Problem => Please retype the items from the line with "You are a computer-use agent." up to and including the last line of the items, leaving the pictures out of your answer.
----- Information supplied -----
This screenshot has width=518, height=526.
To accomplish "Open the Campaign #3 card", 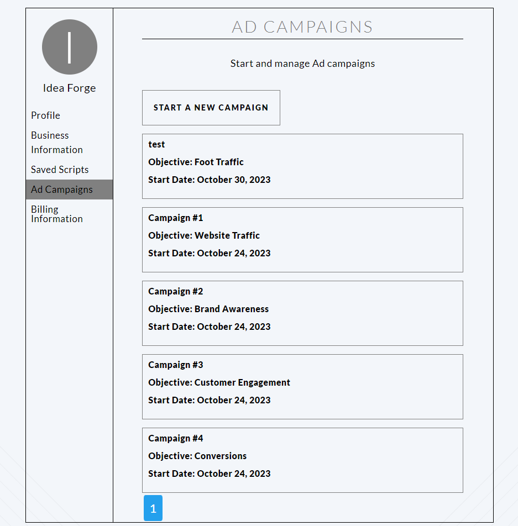I will pyautogui.click(x=302, y=387).
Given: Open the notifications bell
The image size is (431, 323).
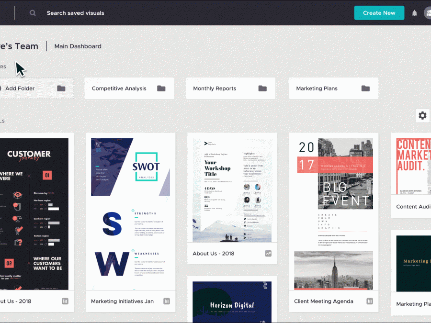Looking at the screenshot, I should pyautogui.click(x=415, y=13).
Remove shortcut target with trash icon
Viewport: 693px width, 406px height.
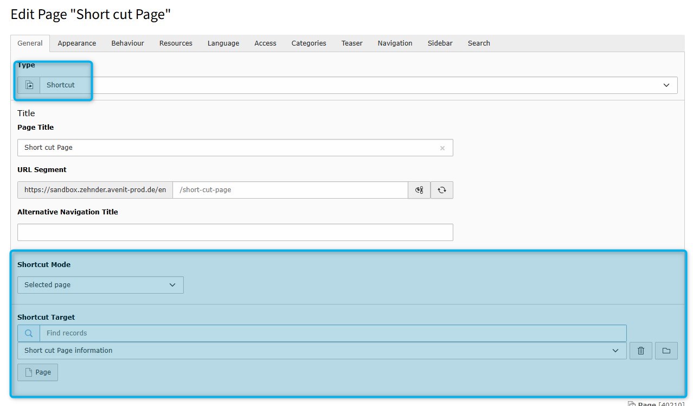(640, 351)
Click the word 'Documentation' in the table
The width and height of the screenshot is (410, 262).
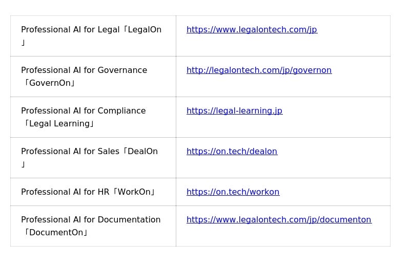(x=129, y=219)
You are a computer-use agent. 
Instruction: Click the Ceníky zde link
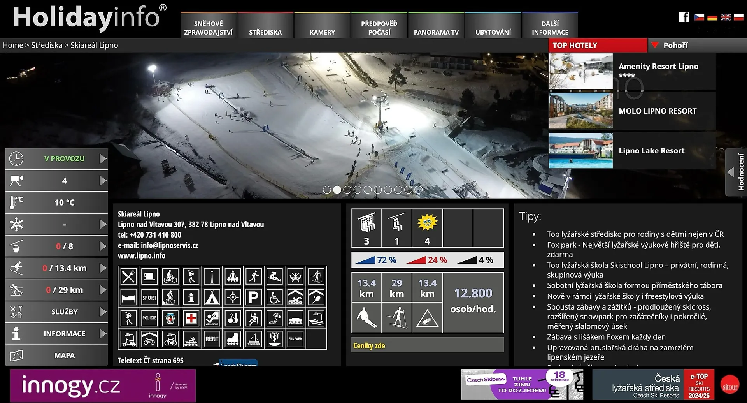point(369,346)
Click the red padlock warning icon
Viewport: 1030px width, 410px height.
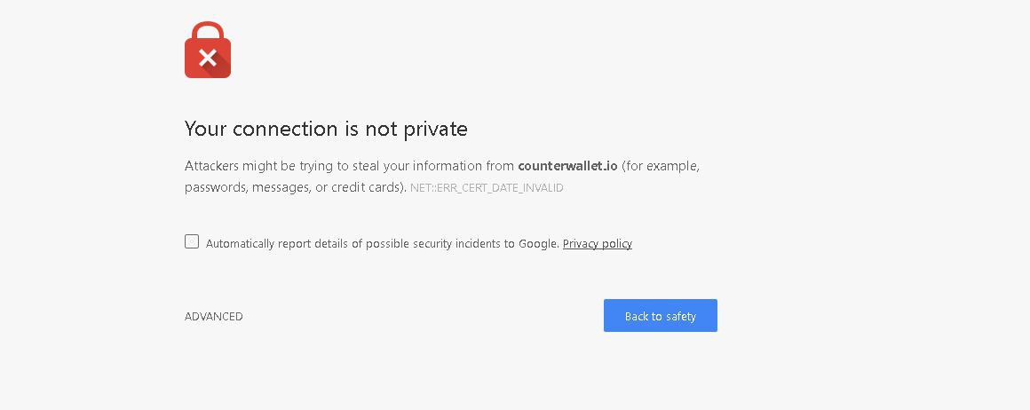tap(208, 50)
-----
Response to this task =>
You are a computer-use agent. 
Instruction: Click the Ceníky zde link
point(369,346)
Click the red padlock warning icon
Viewport: 1030px width, 410px height.
tap(208, 50)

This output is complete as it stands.